What you will do — Below are entries; output exactly the lines from the one with "Task: Click the red Overdue deadlines bar" to the one with "Image resolution: width=1568", both included, and nothing else.

Information provided —
************

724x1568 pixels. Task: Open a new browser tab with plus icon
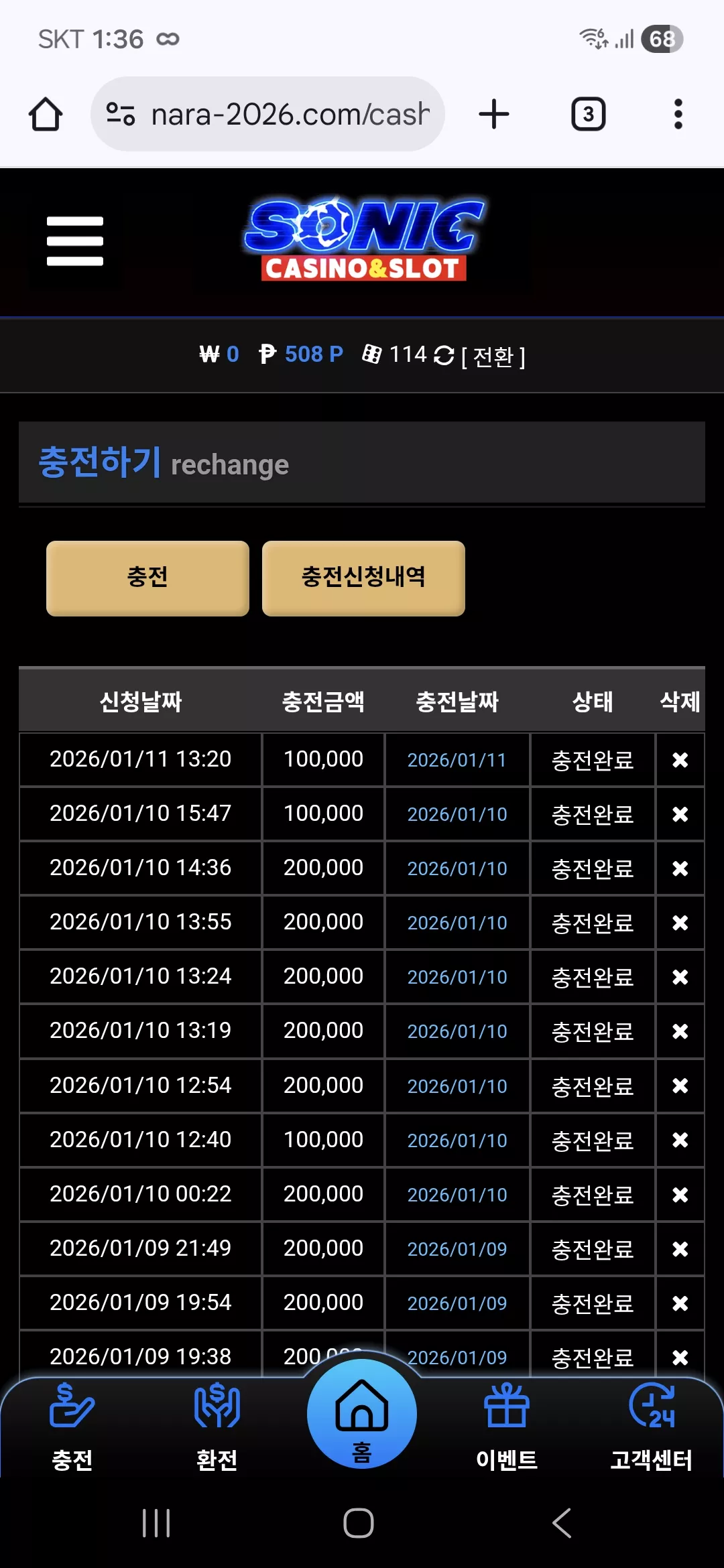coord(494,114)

************

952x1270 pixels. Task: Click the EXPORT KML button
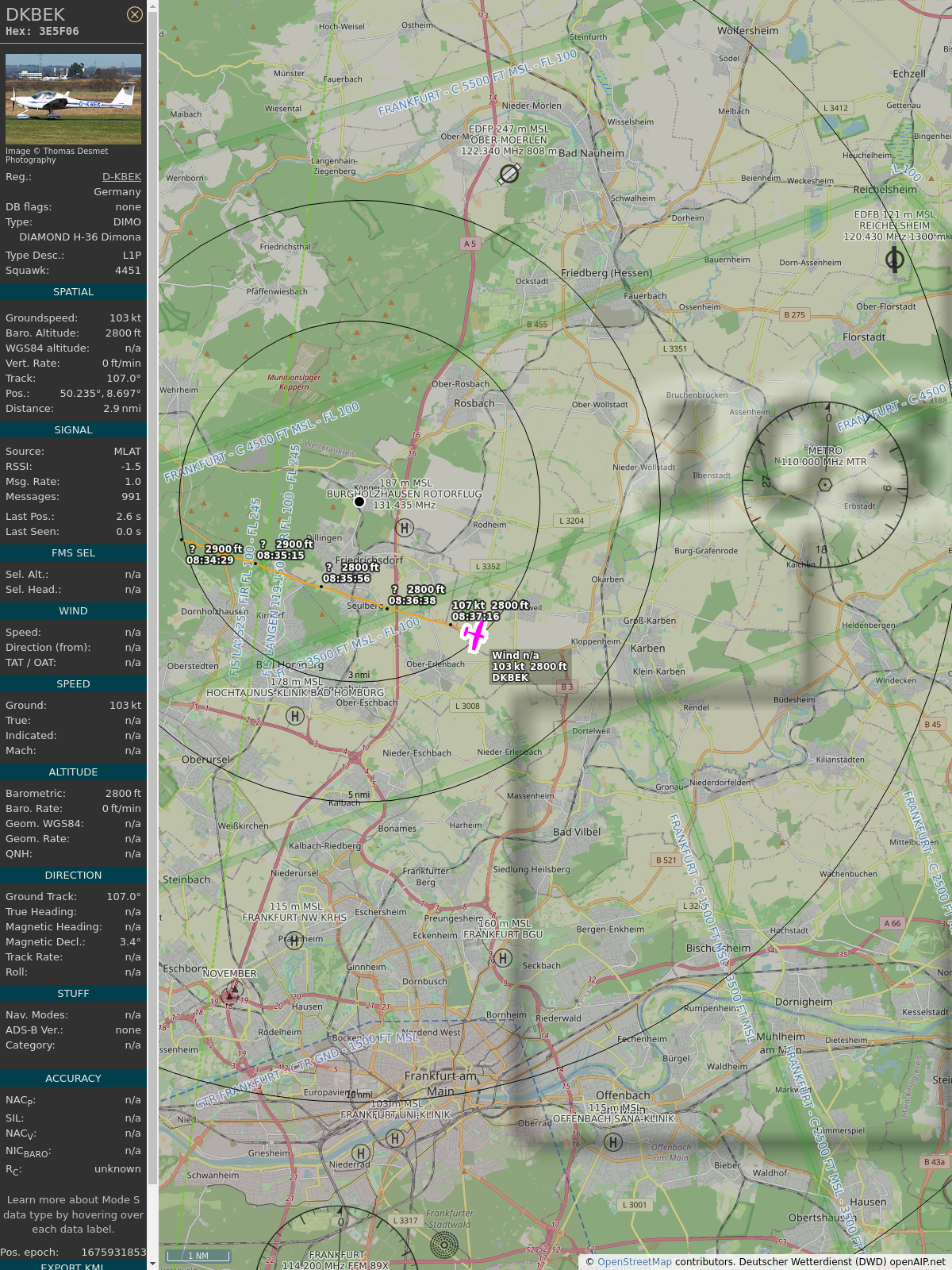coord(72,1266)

************

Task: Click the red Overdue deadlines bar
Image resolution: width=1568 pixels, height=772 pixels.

************

Expected output —
Task: Click the red Overdue deadlines bar
Image resolution: width=1568 pixels, height=772 pixels.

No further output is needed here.